◆ Task goal ◆
In the material below, begin at the line that has "You are a computer-use agent. Image", stop after the line that has "Instruction: Click Ajouter un tarif button", and transcribe those lines exactly, without pictures.
----
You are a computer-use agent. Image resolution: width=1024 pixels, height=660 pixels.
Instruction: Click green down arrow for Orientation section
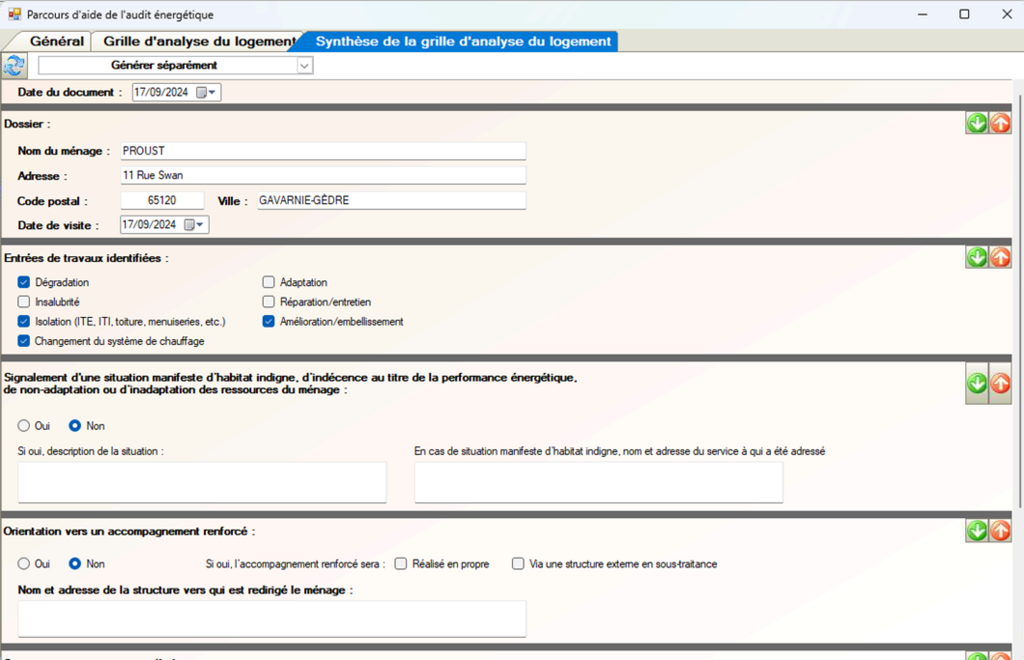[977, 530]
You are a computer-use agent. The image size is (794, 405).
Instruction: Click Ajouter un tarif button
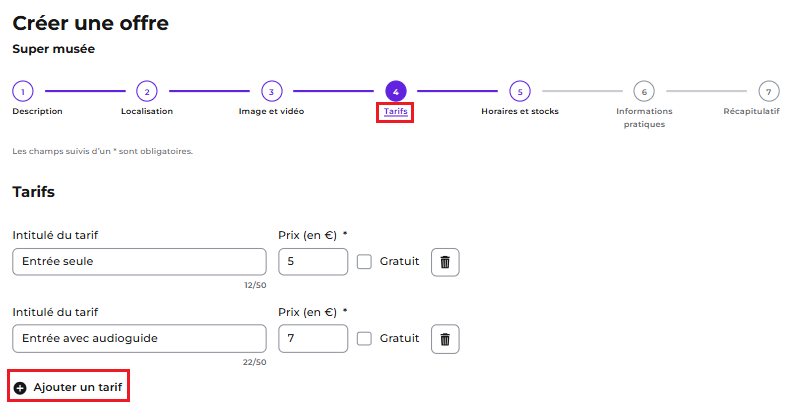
----
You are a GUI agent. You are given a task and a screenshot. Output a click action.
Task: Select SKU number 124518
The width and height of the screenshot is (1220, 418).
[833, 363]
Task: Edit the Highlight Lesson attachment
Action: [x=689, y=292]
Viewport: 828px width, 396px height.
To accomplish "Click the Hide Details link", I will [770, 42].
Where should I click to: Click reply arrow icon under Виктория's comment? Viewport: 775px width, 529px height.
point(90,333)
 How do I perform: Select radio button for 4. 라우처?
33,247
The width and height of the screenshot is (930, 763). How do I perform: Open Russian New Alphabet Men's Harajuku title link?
----
◆ Result of the exercise ◆
You are a computer-use agent. Image resolution: width=1024 pixels, height=660 pixels.
Instruction: Click green down arrow for Orientation section
[977, 530]
You are a computer-use agent. The image size is (794, 405).
Instruction: Click Ajouter un tarif button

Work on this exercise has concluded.